Your instructions:
Reproduce all of the material below word for word, leaving out the pictures.

Supplied material:
-*-*-
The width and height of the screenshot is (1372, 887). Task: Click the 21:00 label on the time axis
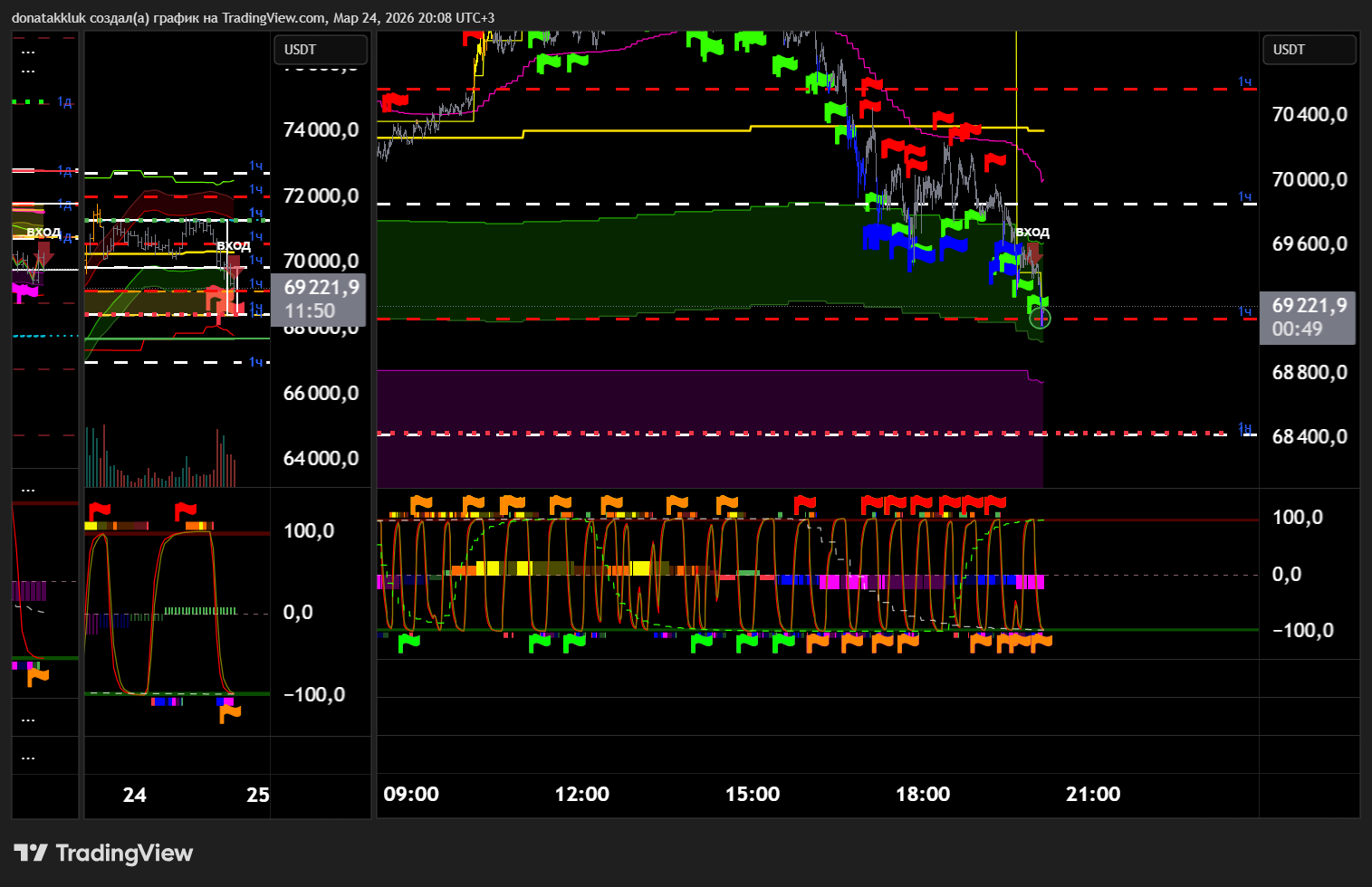pyautogui.click(x=1092, y=794)

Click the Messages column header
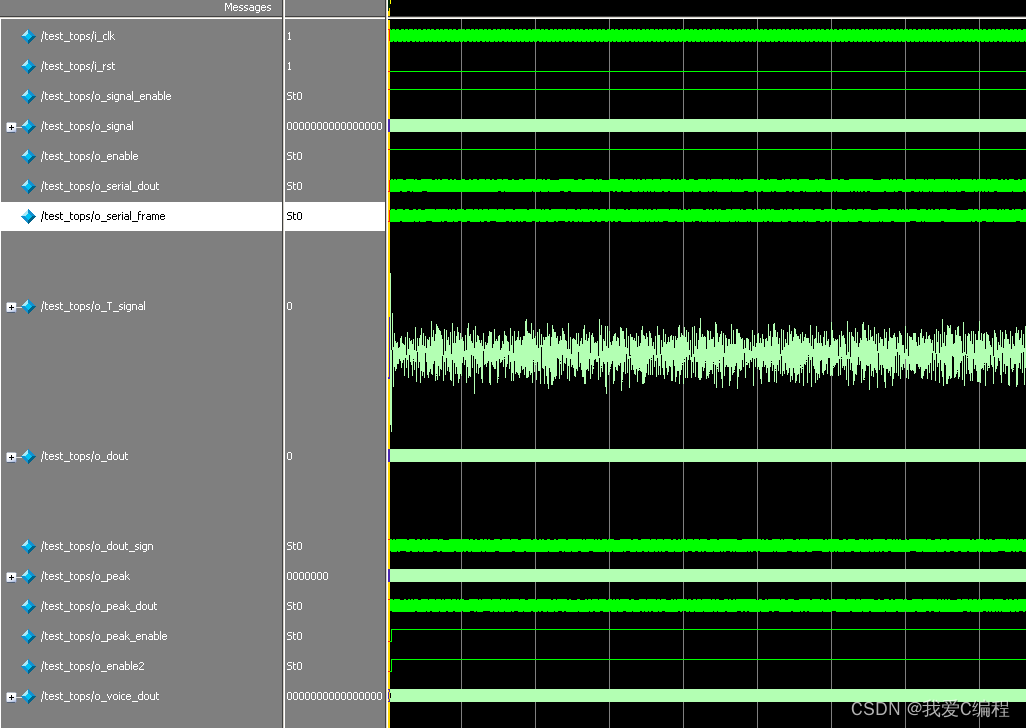247,7
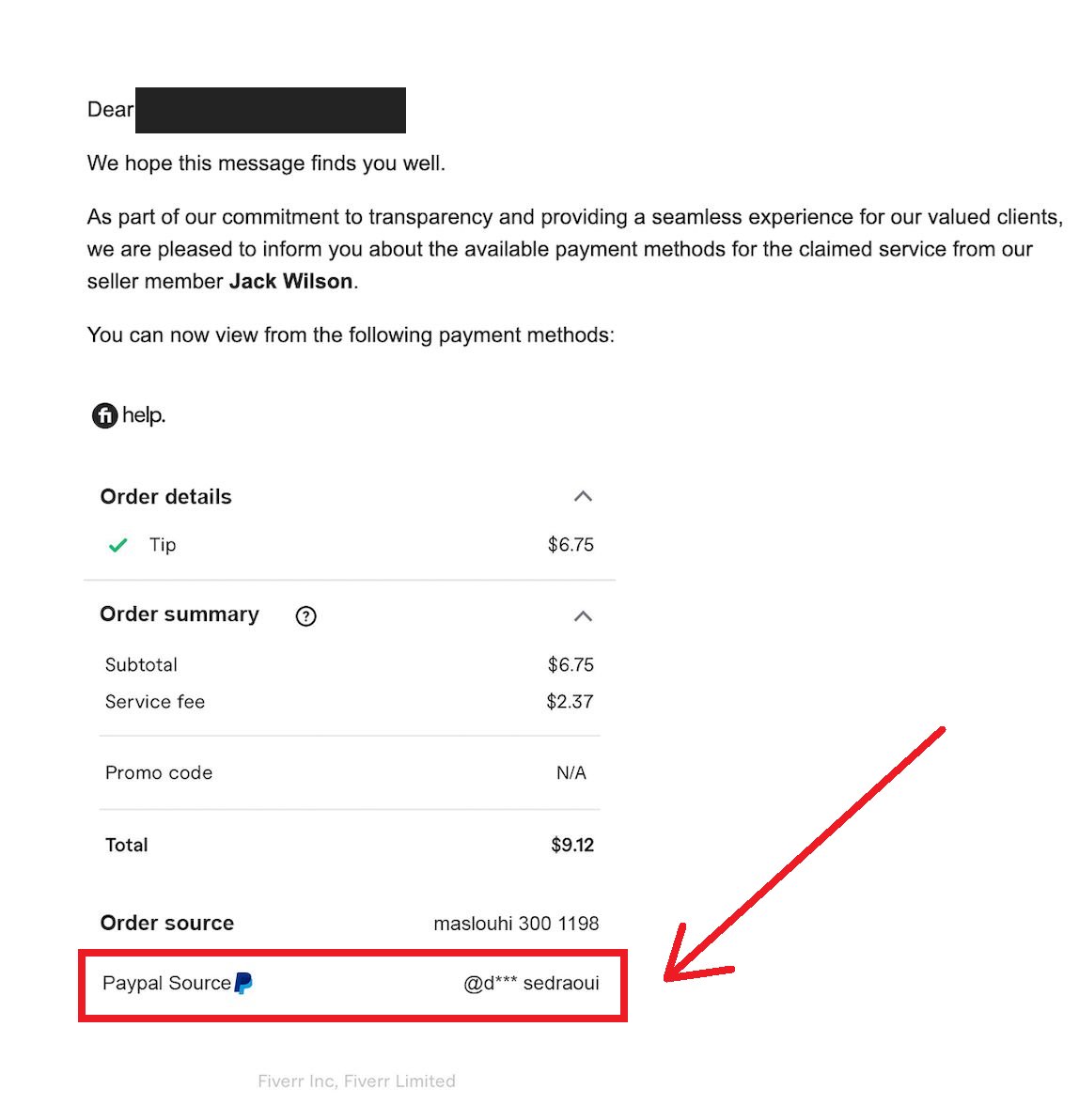This screenshot has height=1120, width=1079.
Task: Collapse the Order summary section chevron
Action: coord(583,615)
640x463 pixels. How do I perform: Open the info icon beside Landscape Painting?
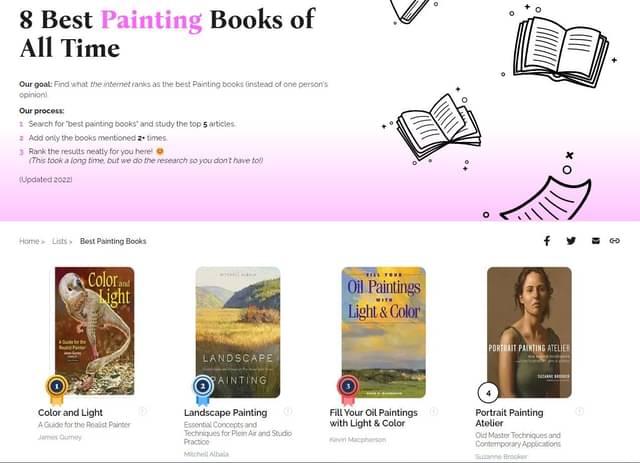click(288, 411)
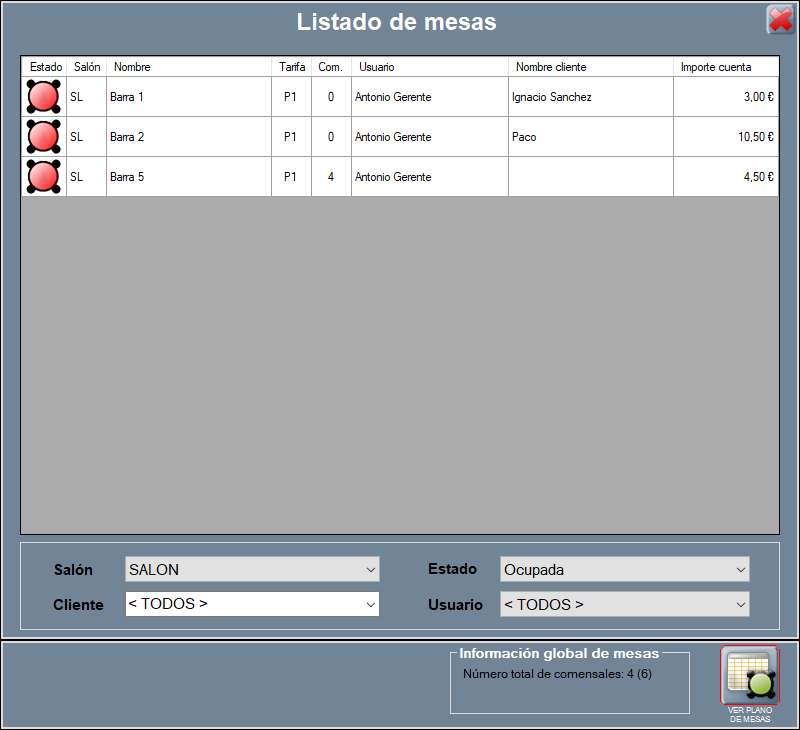Click the 10,50 € amount cell
This screenshot has width=800, height=730.
(725, 137)
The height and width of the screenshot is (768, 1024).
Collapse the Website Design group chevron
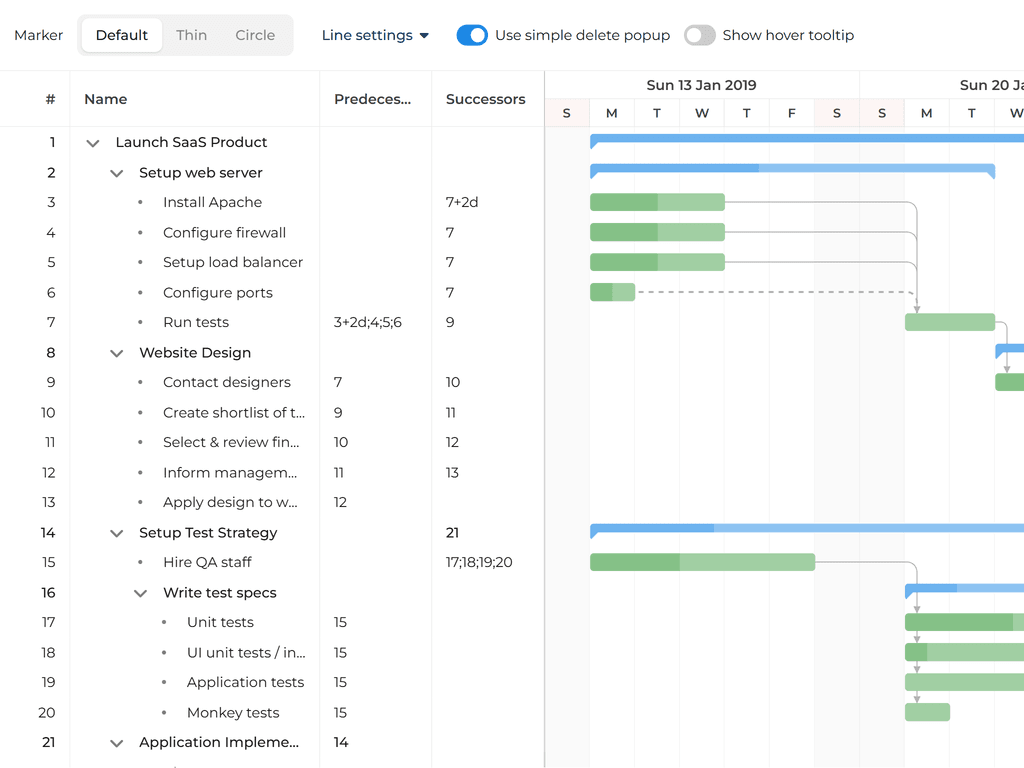tap(117, 353)

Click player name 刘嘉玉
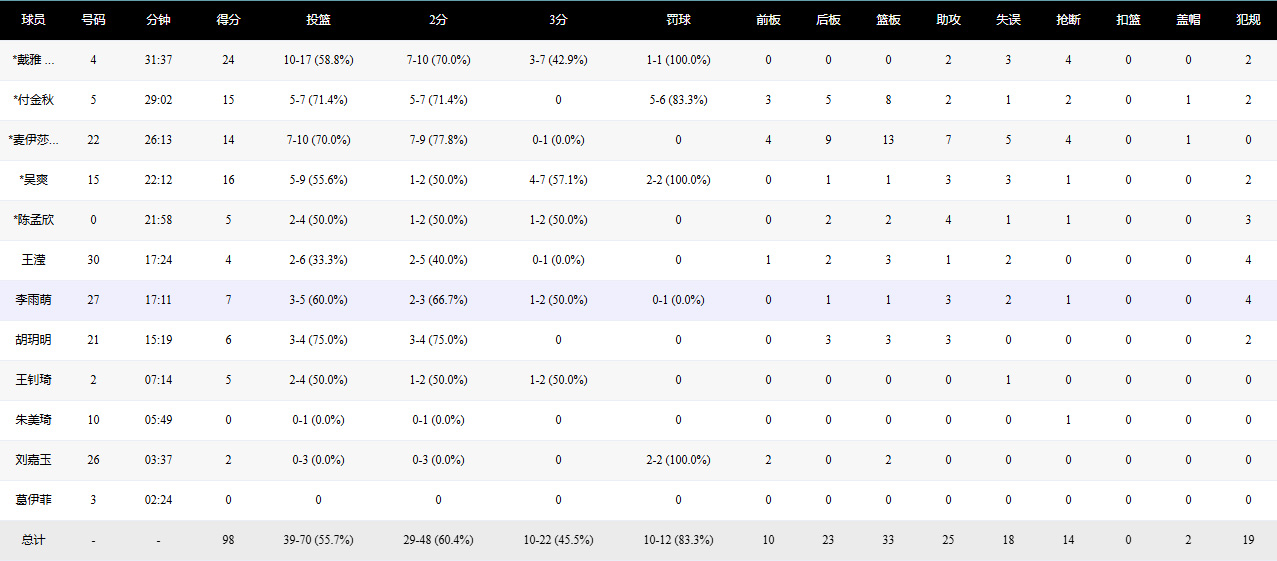[34, 460]
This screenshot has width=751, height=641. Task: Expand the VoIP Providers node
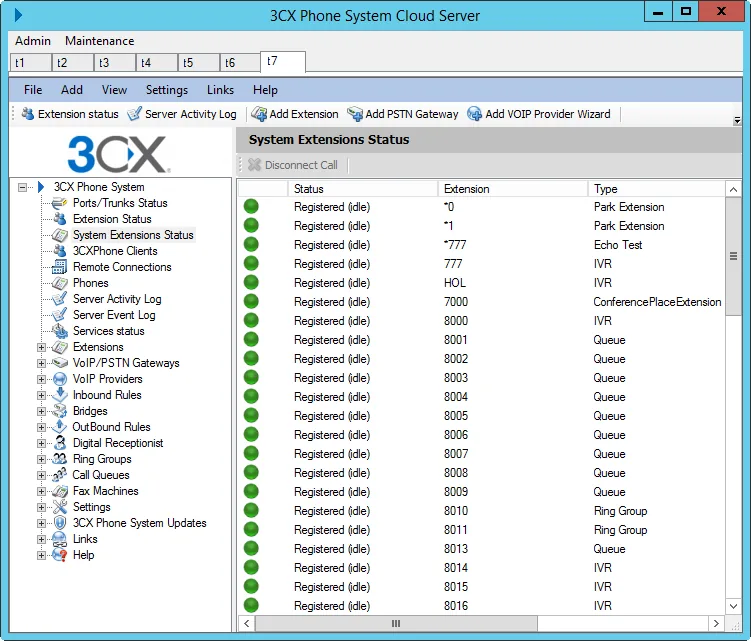coord(42,379)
-*-*-
Solution to this exercise:
The width and height of the screenshot is (1372, 887). Task: Click the 21:00 label on the time axis
pyautogui.click(x=1092, y=794)

Click the Messages column header
247,7
This screenshot has height=1120, width=1079.
Task: Collapse the Order summary section chevron
Action: coord(583,615)
640x463 pixels. How do I perform: Open the info icon beside Landscape Painting?
click(288, 411)
Click the 10,50 € amount cell
This screenshot has width=800, height=730.
(725, 137)
The height and width of the screenshot is (768, 1024).
Collapse the Website Design group chevron
tap(117, 353)

Click player name 刘嘉玉
[34, 460]
This screenshot has width=751, height=641. Task: Expand the VoIP Providers node
coord(42,379)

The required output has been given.